Route of Pulmonary Administration of Aerosols and the Size of Aerosols Significantly Affects Particle Deposition and Cellular Recruitment
RYAN W. DROVER, Keziyah Yisrael, Malia L. Shapiro, Martha Anguiano, Nala Kachour, Qi Li, Emily Tran, David R. Cocker III, David D. Lo,
University of California, Riverside Abstract Number: 28
Working Group: Health-Related Aerosols
AbstractLung exposures to dusts, pollutants, and other aerosol particulates are known to be associated with a number of pulmonary diseases, including asthma and Chronic Obstructive Pulmonary Diseases. These health impacts are related to the ability of aerosol components to induce lung tissue inflammation, which promotes tissue remodeling, including fibrosis, tissue degradation, and smooth muscle proliferation, so the distribution of these effects can have a significant impact on lung physiologic function.
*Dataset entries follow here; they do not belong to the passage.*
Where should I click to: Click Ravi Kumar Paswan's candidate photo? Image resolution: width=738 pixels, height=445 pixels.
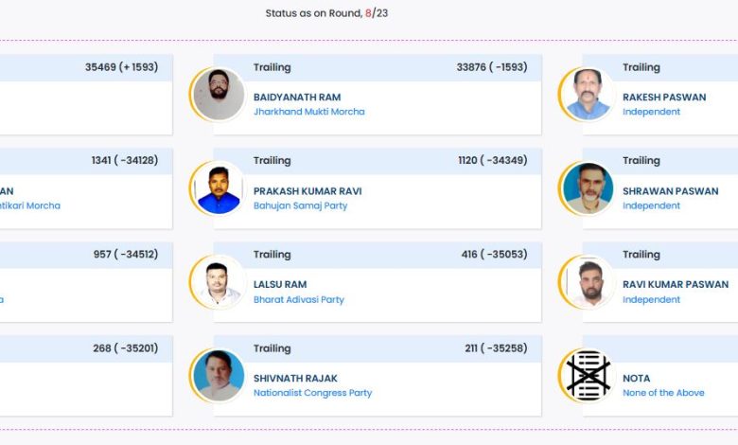pos(588,282)
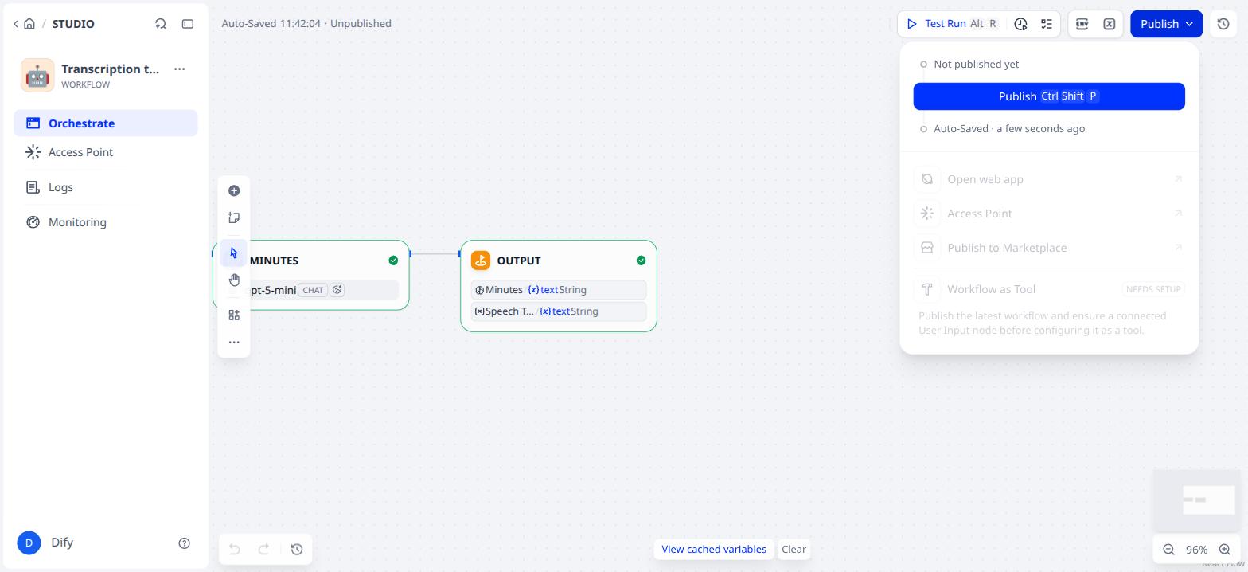Open the help question mark icon

click(185, 543)
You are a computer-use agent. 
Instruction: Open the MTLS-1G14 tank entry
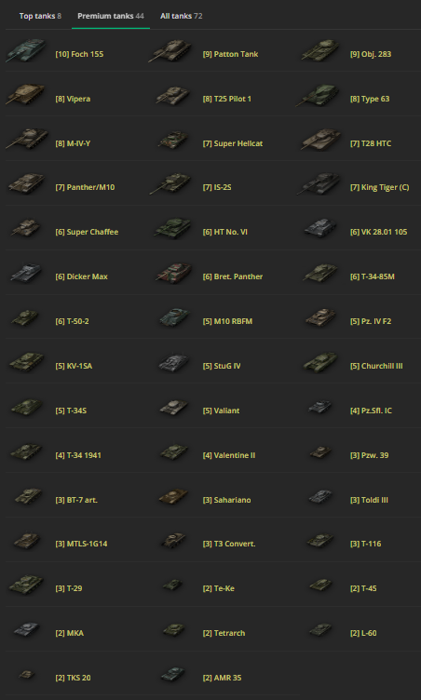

To study the impact of distribution of inhaled particulates on lung pathogenesis, we compared the effect of different modes of aerosol delivery. Intranasal versus aerosol delivery of fluorescent microspheres showed strikingly different patterns of particle deposition; intranasal delivery provided focused deposition concentrated on larger airways, while aerosol delivery showed uniform deposition throughout the lung parenchyma. Since inflammatory cell impacts will also depend on the recruitment and behavior of the recruited cells, we then studied the responses to administration of endotoxin (bacterial Lipopolysaccharide, or LPS). Similar to the microsphere results, patterns of recruited neutrophil inflammatory responses matched the delivery method; that is, despite the migratory potential of active neutrophils, inflammatory histopathology patterns were either focused on large airways (intranasal administration) or diffusely throughout the parenchyma (aerosol). These results help establish validated models to study the impacts of aerosol exposures, as different patterns of inflammation and tissue remodeling will have distinct impacts on aspects of lung physiology.